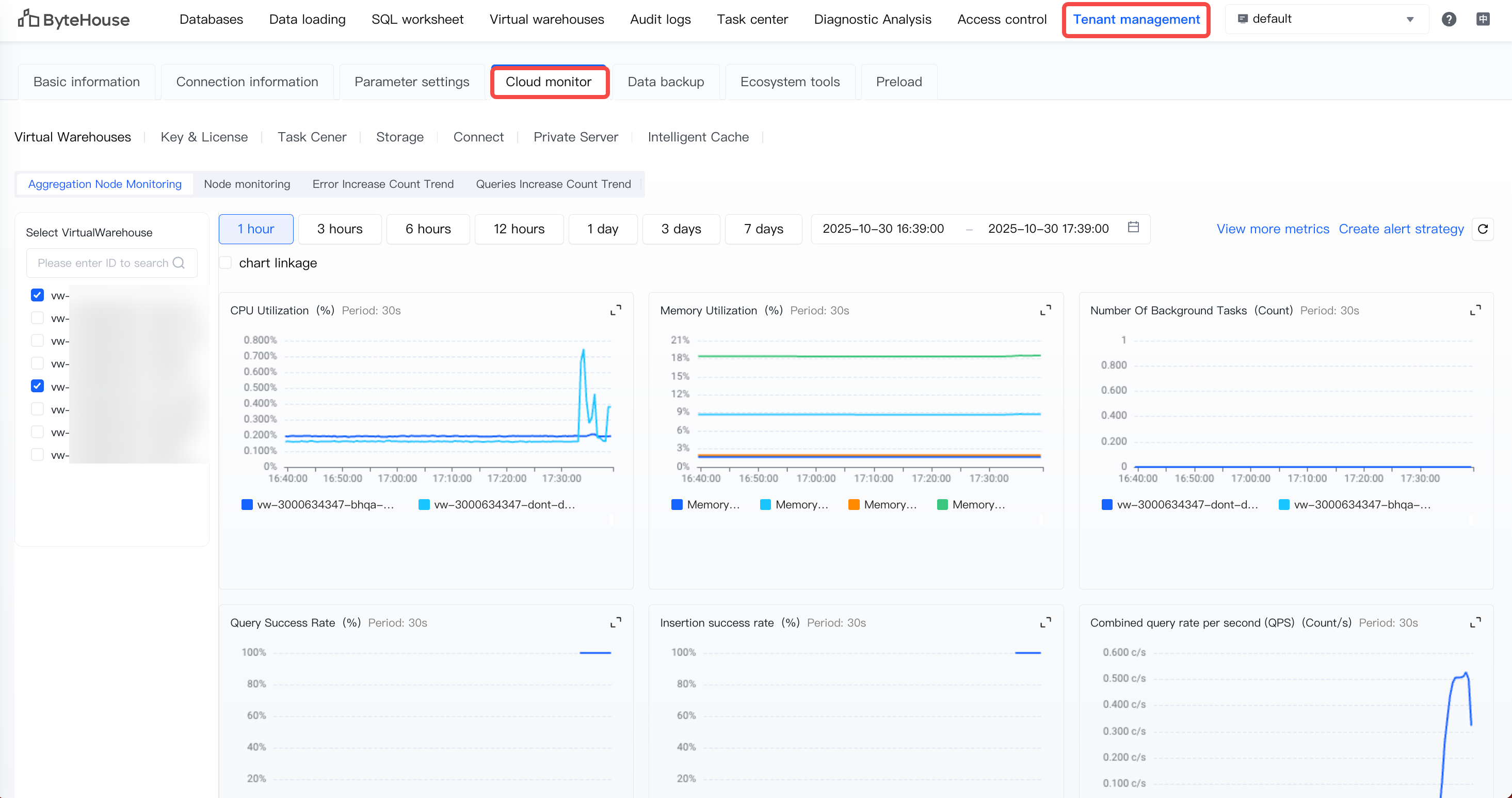Expand the CPU Utilization chart fullscreen
1512x798 pixels.
[x=615, y=310]
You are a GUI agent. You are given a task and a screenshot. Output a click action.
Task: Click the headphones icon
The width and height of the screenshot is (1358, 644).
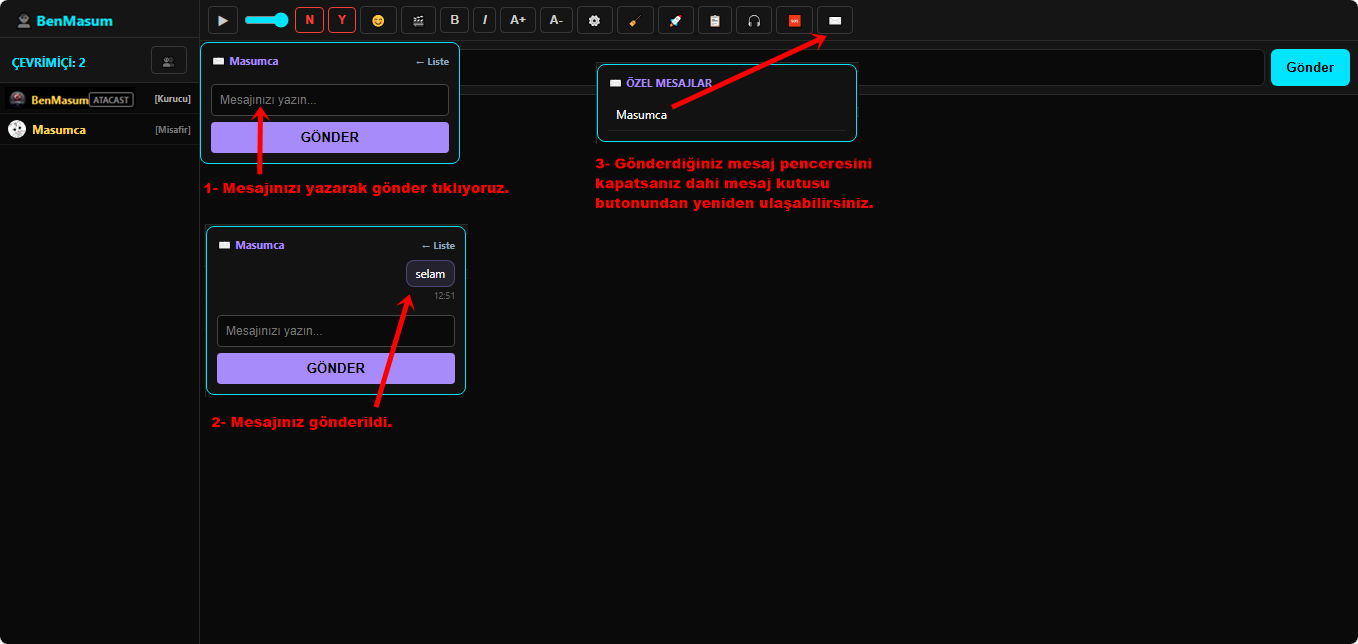(754, 20)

_PROBLEM REQUIREMENTS:_
Reproduce the text of the records above character for character, leaving out the pictures.

_ANSWER FOR THE TASK:_
Expand the CPU Utilization chart fullscreen
1512x798 pixels.
[x=615, y=310]
You are a GUI agent. You are given a task and a screenshot. Output a click action.
Task: Click the headphones icon
The width and height of the screenshot is (1358, 644).
(754, 20)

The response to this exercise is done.